One of his main goals was bringing sanitary sewers to the Portage Lakes community for both health and economic development reasons.
“A lot of people are safer and are healthier because of the sewers he put in that area,” Ravenscraft said.
Mr. Cole continued to win elections as commissioner until the county changed its form of government to have a county executive and County Council. He then became one of the original council members.
Former Councilman Pete Crossland, who served a few years with Mr. Cole, said he admired his detailed analysis of financial budgets.
“He was not a man with much formal education, but it was remarkable about how deeply he understood county government and budgeting,” Crossland said.
Mr. Cole also was a master mediator, Ravenscraft and Crossland said.

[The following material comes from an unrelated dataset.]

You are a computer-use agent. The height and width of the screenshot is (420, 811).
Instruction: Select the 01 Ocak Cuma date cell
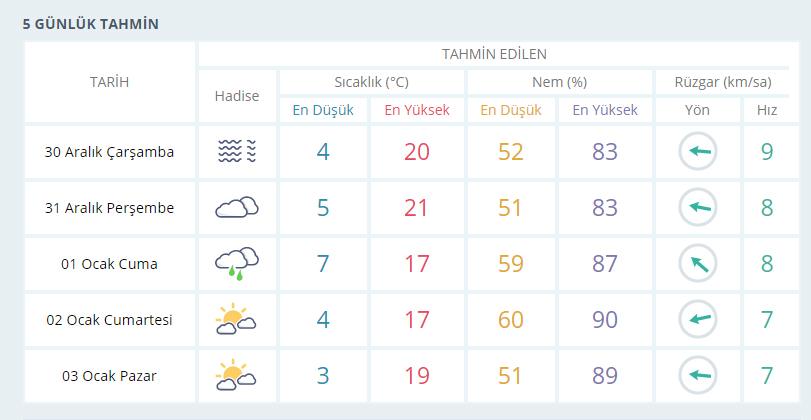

“He could walk into an argument and achieve consensus,” said Ravenscraft, who had his share of disagreements with Mr. Cole but remained friends with him and had visited with him about two weeks ago. “In labor negotiations and tight contract negotiations, wherever there was somebody at each other’s throats, Ted could quiet it down and get the job done.”
Heavy local knowledge
Mr. Cole was invaluable to the county for his knowledge of the county and its employees, said Paul Gallagher, a Common Pleas judge and Democrat who served on the council with Mr. Cole.
County workers trusted him, Gallagher said.
“The union leaders trusted him implicitly,” he said. “If Ted gave his word, he wasn’t going to change. You didn’t have to think twice about whether he would change his word.”
Mr. Cole ran unsuccessfully for county executive in 1988, losing in a primary to eventual winner Tim Davis. At the time, he partly blamed the Beacon Journal for his loss, saying the newspaper failed to criticize him hard enough when it endorsed Davis. He said he was counting on some sympathetic voters seeing him as a victim of the newspaper’s criticism.
He continued to serve on County Council until 1990, when he lost his seat to Republican Faith Cook.
“Ted never got into it for money and never planned to become rich out of it,” Ravenscraft said. “He was just happy to work hard and help people and come to work every day, roll his sleeves up and get into problem-solving.”
Or, as his daughter put it: “He would always say, ‘I don’t care what they say about me as long as they spell my name right.’ ”
Mr. Cole is survived by his wife of 56 years, Sarah Jane, his high school sweetheart; another daughter, Rosanne Mihaly; and son, Gene (Judi) Cole and six grandchildren.